Could you recast the lines below as a JSON list of strings, one string per line and no blank lines, with the pictures left out?

----------

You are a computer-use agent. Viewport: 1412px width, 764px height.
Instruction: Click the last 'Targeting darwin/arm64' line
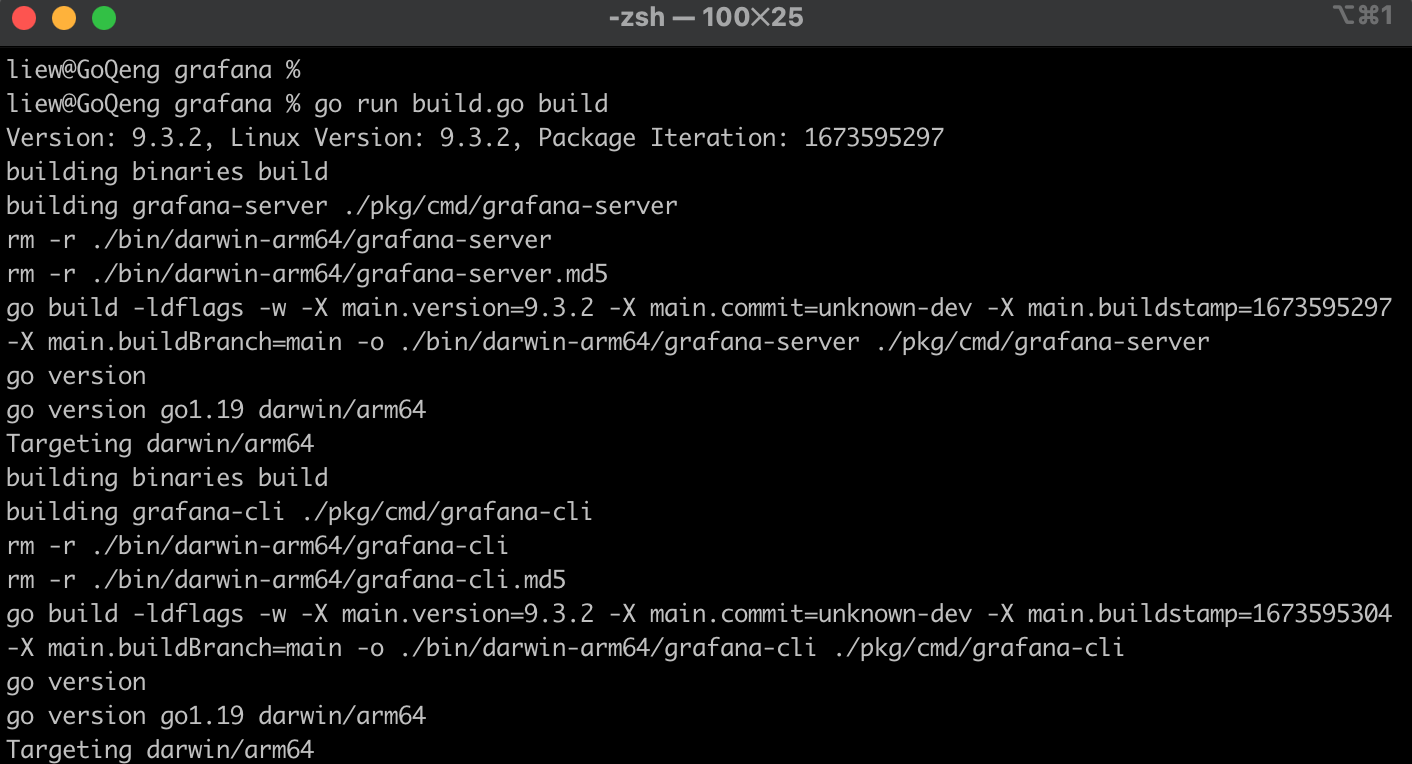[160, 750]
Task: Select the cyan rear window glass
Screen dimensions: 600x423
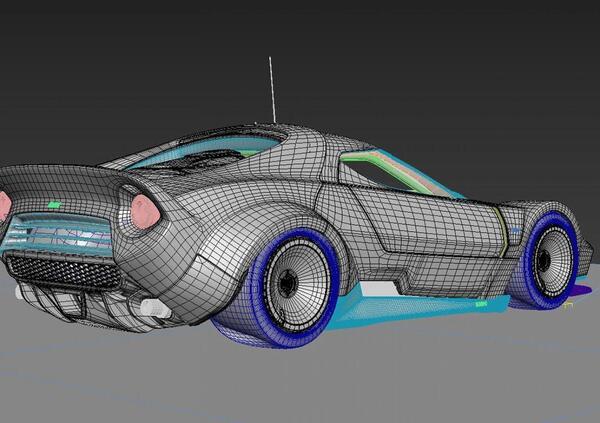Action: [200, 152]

----------

● RESPONSE TO THE EXERCISE:
[
  "You are a computer-use agent. Viewport: 1412px width, 764px height.",
  "Instruction: Click the last 'Targeting darwin/arm64' line",
  "[160, 750]",
  "Task: Select the cyan rear window glass",
  "Screen dimensions: 600x423",
  "Action: [200, 152]"
]